I also love the resonance for me in these novels. I love snuggling in with my daughter at the end of a tiring day–or, when the evenings are a bit too hot for snuggling, as they have been recently, sitting a few inches apart (“You’re hot, and I’m hot,” she says, by way of resistance, when I try to cuddle anyway)–and pulling out the bookmark and wading into that night’s chapter and discovering something that resonates with the day’s questions.

Like this, from tonight’s chapter, which has Alice inquire of the Cheshire cat: ‘Would you tell me, please, which way I ought to go from here?’

I know everyone has different questions that obsess or preoccupy them in a life, but this is certainly one of mine. And I love Carroll’s answer.

‘That depends a good deal on where you want to get to,’ said the Cat.

I love how this bit of fun reminds me (perhaps because I read this post earlier this evening) that the best answers retain their questions, inside of them. An interesting answer retains a kind of reciprocal relationship with its originary question.

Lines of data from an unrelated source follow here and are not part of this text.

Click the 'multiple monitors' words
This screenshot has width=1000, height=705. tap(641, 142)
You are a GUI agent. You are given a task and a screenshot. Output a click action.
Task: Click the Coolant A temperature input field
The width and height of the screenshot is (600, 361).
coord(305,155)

I loved riddles as a kid. I even had a little notebook in which I recorded my own riddles, mostly knock-offs on (knock-knock) jokes I found in my mom’s copy of The Last of the Good, Clean Joke Books. I wrote the answers upside down at the bottom of each page to create an opportunity for comic suspense.

All these years later I’m the mom and someone else is the kid and though “where I want to get to” is still not totally clear I do have some answers. I want to finish this novel. I don’t want what I write to be a knock-off. And even though I still enjoy a good laugh I know my punch lines have swerved, they’re right side up, hits and sometimes misses, but not very funny, nobody’s laughing.

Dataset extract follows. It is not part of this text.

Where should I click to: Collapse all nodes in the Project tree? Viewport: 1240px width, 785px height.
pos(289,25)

Still, I’m starting to think the trick of finishing this novel will be remembering how to enjoy myself, how to be the 12-year-old laughing at her own half-witted jokes, scribbling them down messily with a pencil so she can laugh at them again later. Part of the trick will be remembering how to satisfy myself. That’s really all I have to do right now. That is actually why–at least it’s one of the reasons why–I started writing things down.

Being sufficiently critical of my own work to get better, yes–but also enjoying it enough–and being sufficiently relaxed about the quality–to continue, to keep going.

As the hookah-smoking Caterpillar in Alice’s Adventures in Wonderland says of the mushroom it’s sitting on: ‘One side will make you grow taller, and the other side will make you grow shorter.’

Right now I can’t help but think of these sides as orientations–negativity/criticism (of the work), positivity/enjoyment (toward the work–or anything else, really). Like Alice, I don’t want to choose one side of the mushroom or the other: I want to fill my pockets, my boots, with bits of both sides and nibble as necessary.

Here’s another part I like: “Alice remained looking thoughtfully at the mushroom for a minute, trying to make out which were the two sides of it; and as it was perfectly round, she found this a very difficult question.”

This amuses me, but that’s not all; it satisfies me, too.

I wish I had a riddle of my own to end this with. I came up with a few while I was nursing H just now but, trust me, they should be written upside down somewhere in some kid’s notebook, not shared here. (My jokes amuse me, but I doubt they’d satisfy you.)

I’ve had little enough sleep lately (between night-nursing a feverish baby, trying to finish up an editing contract on a deadline, and still writing), that this all might well sound like I’ve been smoking a hookah. But all this exhaustion and goofing around reminds me of something I’ve been trying to credit more: ordinary laughter, ordinary leisure. Accomplishing nothing. Letting time pass, spending it, letting it float away. So I’ll leave you with this:

“‘All right,’ said the Cat; and this time it vanished quite slowly, beginning with the end of the tail, and ending with the grin, which remained some time after the rest of it had gone.”

 

3 comments to “After the rest of it had gone”

  • I have such lovely memories of reading Alice to Chloe. You reminded me of those. And yes, the secret, I think, is to enjoy the writing. Especially near the end. If not you, who?

  • A thoroughly enjoyable post. I too have lovely memories of reading Alice when I was little, again in my twenties and once again since then. Alice’s Adventures in Wonderland will always maintain its magic. Love that you closed the post with the Cheshire Cat. This post also reminded me that I turned on the pc to do some writing. Thanks. I’m going to do that right now.

  • Chris, thanks for your note. I’m pleased to have reminded you of your intention to write.